Le Potato: Hanging + whole screen one color

Getting a hanging issue with Le Potato. Wondering if it’s a know thing.

After a while of use my AML-S905X-CC becomes unresponsive/hangs/crashes with the whole screen turning some random color. It DOES appear to happen when I am “doing something intensive”

Power Currently, this is what I suspect the most. I’ve been using a 2.1A USB wall adapter originally for a Nook tablet that has historically worked well for me for high drain USB devices. However, I noted that the thing was “hot” when I last went to unplug it. (I’d estimate something like 65-85c.) I also pondered over the things it was working well for and noted that they were battery operated.This made me theorize that it perhaps briefly shuts down and restarts… and I just never knew because of the specifics. I intend to power via the header using a more attestable supply than an off the shelf USB wall adapter. Refer to this thread for the general idea.

Heat This was the first thing I suspected, but is now less likely IMHO. Only having experience with this form factor on the original RasPi, It never even occurred to me that the main SoC could get very hot. I figured it was a budget SoC designed with handheld power limitations in mind. Plus, it didn’t come with a heatsink. So, it was quite the shock to feel how nuclear hot the main SoC was getting. My knee jerk reaction was “Aaa Haaa! FOUND IT!!” So… I RTV’d some heat sinks on it AND added a fan. No change in issue, but I feel a little better about lowering temps either way. B)

(Slightly tangential, but I certainly hope Amlogic had the common sense to add hardware enforced thermal throttling/shutdown so that skyrocketing temps wouldn’t permanently detonate the SoC. I’d probably want my money back if this most basic safety was absent… Would love some official docs to sleuth this one out. At the very least, Le Potato is commonly supplied without a heatsink, and no warning to add one, so SOMEONE though this was a safe thing to do.)

SD Card I’ve tried different SD cards. Problem exists with at least two different units, name brand and cheap. Currently using a Samsung EVO Select 128GB that tests well and has served me well in my phone for the last ~ 2 years. May drop in my similar 64GB card if I feel it’s a 1 off issue with the card.

OS Image I suspected incompatibility or corruption in the image somewhat possible, so each time I switch my card around I tried a different OS image too. I’ve gone through “ubuntu-22.04.1-preinstalled-desktop-arm64+aml-s905x-cc.img.xz”, and “Armbian_23.02.2_Lepotato_jammy_current_6.1.11_xfce_desktop.img.xz” I’m using Rufus 4.0 portable to write images to the card. I’m using an ancient "Transend - Multiple Card Reader USB Device
" (VID_058F & PID_6366) … i.e. just a generic SD card to USB adapter. Image seams to verify, so I doubt it’s a write issue.

I’ll of course report back after I mess with alternative power supply options, but, in case this is a known issue, I’ll ask… Has anyone else had this problem? What was the cause? How did you fix it?

… Please and Thank you.

Hanging without an error message is usually a power issue.

2 Likes

Naturally, this is what I figured too.

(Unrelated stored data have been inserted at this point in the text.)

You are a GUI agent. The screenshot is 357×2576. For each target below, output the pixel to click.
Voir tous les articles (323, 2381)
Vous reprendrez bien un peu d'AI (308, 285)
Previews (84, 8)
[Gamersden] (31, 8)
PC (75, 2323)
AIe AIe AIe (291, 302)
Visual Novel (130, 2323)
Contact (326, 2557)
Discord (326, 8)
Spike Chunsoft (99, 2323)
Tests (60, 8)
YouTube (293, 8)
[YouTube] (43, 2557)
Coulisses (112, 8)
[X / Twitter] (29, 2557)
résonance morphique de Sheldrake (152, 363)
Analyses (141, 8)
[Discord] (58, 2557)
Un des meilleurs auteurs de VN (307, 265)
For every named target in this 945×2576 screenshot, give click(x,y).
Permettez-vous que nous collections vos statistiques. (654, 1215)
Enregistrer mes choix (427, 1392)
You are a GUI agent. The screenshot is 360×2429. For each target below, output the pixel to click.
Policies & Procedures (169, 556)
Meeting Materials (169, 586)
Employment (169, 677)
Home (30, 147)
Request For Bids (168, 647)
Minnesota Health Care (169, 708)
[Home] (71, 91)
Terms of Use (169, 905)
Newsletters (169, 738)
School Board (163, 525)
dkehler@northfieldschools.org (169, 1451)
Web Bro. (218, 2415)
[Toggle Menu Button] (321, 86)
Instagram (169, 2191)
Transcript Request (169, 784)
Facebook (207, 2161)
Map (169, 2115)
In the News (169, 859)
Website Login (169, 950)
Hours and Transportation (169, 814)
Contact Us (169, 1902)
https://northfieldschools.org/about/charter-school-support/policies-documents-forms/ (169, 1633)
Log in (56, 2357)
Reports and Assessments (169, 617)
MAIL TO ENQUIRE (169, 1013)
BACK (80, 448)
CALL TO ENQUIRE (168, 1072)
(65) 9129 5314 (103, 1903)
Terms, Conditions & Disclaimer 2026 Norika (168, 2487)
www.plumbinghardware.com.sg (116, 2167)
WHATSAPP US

Thanks for the extra confirmation. Again, I need to come up with something more robust to power this thing before I can confirm our mutual suspicion.

Now… you mention error messages. I will be forthcoming in confessing that I haven’t done my fair bit to search for error messages. Partly because of laziness, and partly because the screen I have for this project is a 38" TV bolted to a wall far far away from my TTL serial to USB adapter and associated paraphernalia. If I don’t strike pay dirt swapping power supplies, I’ll have to find it in myself to do the right thing here.

1 Like

Welp… doesn’t appear to be power supply related. Running off my lab supply with full transient and power tracking and it hasn’t shown any issues, but just now the system locked up. I was running stress-ng when It happened… Screenshot of lab supply metrics…

1 Like

Power is also an issue with the plug. If you can scope the 5V header pins and set a trigger when it drops below 4.7V. If you have an UART line, you can attach and see the last message you get.

2 Likes

As far as heat is concerned:
Heatsink and fan are pretty much required if you’re running a desktop, or in a warm environment. By default, it throttles at 60℃.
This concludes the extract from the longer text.